- **What the task asks**:
Locate, in the data below, the line that contains "Image resolution: width=749, height=2576." and the line that contains "Mailing Address (93, 868)"; reproduce exactly those two lines and every line between them, nothing more.

*** Opening Data under study ***

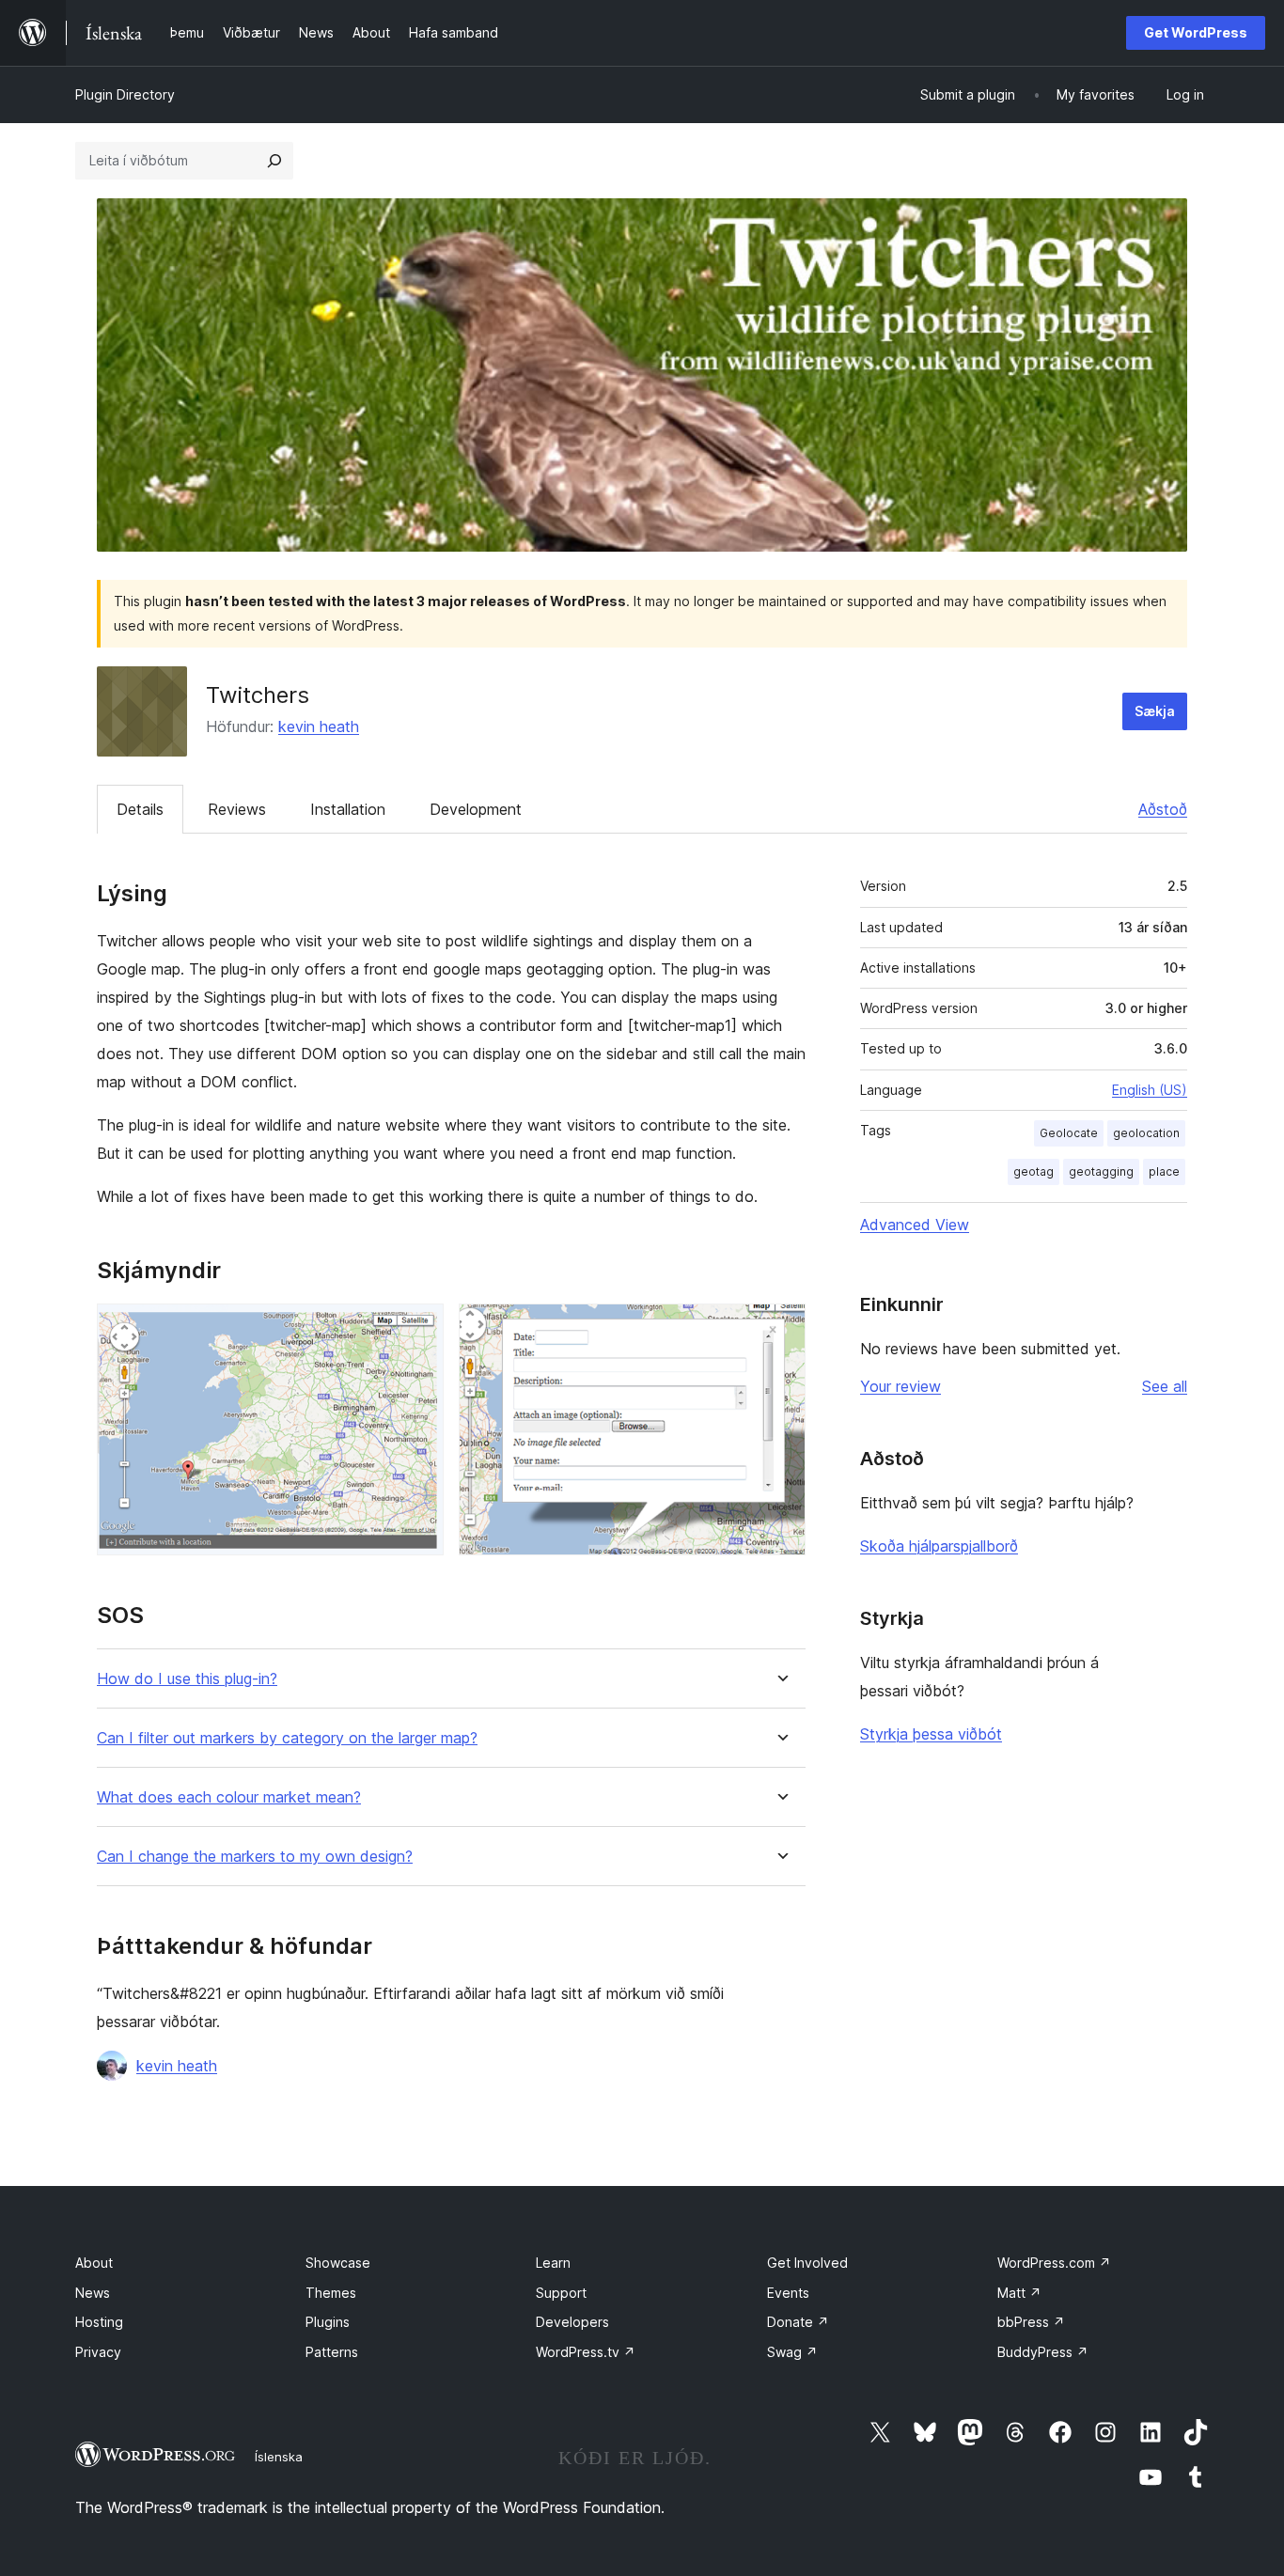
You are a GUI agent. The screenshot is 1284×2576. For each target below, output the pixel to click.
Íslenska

*** Closing Data under study ***
*** Opening Data under study ***

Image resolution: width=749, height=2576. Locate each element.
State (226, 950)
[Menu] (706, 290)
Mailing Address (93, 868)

*** Closing Data under study ***

- **Task solution**:
Image resolution: width=749, height=2576. Locate each element.
State (226, 950)
[Menu] (706, 290)
Mailing Address (93, 868)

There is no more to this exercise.